It doesn’t matter whether or not fans prefer the raucous party that is “Aliens” or the slow burn terror that is “Alien,” no matter what there will never be another film like Ridley Scott’s “Alien.” Many have tried to duplicate the subtle horrific tale of a group of scavengers stuck on a ship with a creeping alien capable of striking them down at any moment, but very few have been able to capture that thrill and chill that Scott embodied so well with his fixture. Though “Aliens” is a welcome addition to any repertoire, not even James Cameron could capture the dark essence of the alien creeping in the corners of this creaky barge ready to murder and harvest any human host it could seek out. Ian Nicholas brings together an absolutely incredible compilation book that makes up the essential encyclopedia chronicling the development and making of “Alien.”
Though this compendium of facts and anecdotes does indeed spotlight the sequels, the real centerpiece is “Alien,” the horror science fiction film that forever changed the genre of horror and science fiction as we knew it. In a time where horror films had females strictly relegated to screaming running objects and tools, Scott’s horror film forever decided that the woman could do much more than run and hide. She could fight back. She could outwit the monster, and as we know it Ellen Ripley forever decided that the final girl could do so much more and be much more proactive in the end. There’s an entire chapter devoted to the power and strength of the character, and even highlights how Ripley was originally intended to be a male character.
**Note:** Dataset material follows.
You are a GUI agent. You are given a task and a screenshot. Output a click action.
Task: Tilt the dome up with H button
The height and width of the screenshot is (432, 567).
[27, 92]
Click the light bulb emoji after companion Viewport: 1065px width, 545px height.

Ian Nicholas’s book is a wonderful companion for any movie lover’s coffee table providing so much material for the discerning science fiction geek even offering up pockets within the book featuring free prizes like plans to the nostromo, original conceptual drawings of the alien monster, snippets of various posters for the film, a sticker for the crew of the Nostromo and so much more.
Beyond that, much of “Alien Vault” revolves around the creation of this revolutionary genre hybrid that explores the nuts and bolts of this production down to the very last detail. There is even interviews with some notable genre icons who offer up their own thoughts on the film. Strictly this is for the movie lover who wants to comb over a landmark picture such as this and Nicholas is never scant on the details providing full color photos, rare behind the scenes stills and incredible looks at some of the earlier designs for the face hugger and alien monster. I appreciated such small details added to the book including a body count at the end of the book that profiles every staff member on the ship and their order of death. There’s also a look at the films “Alien” influenced and how it was originally received overseas.
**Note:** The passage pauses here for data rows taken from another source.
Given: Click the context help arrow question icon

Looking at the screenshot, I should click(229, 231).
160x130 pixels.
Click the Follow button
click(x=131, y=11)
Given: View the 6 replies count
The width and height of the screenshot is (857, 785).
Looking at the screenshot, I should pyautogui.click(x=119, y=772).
It’s an interesting contrast to modern horror where we rarely see the alien in any of the publicity photos and posters for the film, where as a modern film director would have used the beast to lure audiences in. In all of the posters there isn’t a single silhouette of the alien beast. While it is in vogue to watch “Aliens” over “Alien” it’s worth knowing the facts about the predecessor because without Ridley Scott’s horror science fiction masterpiece, we wouldn’t have the James Cameron actioner and many more exciting duplicates that would litter the genres to this day. “Alien Vault” is a collector’s gem and one I intend to keep forever.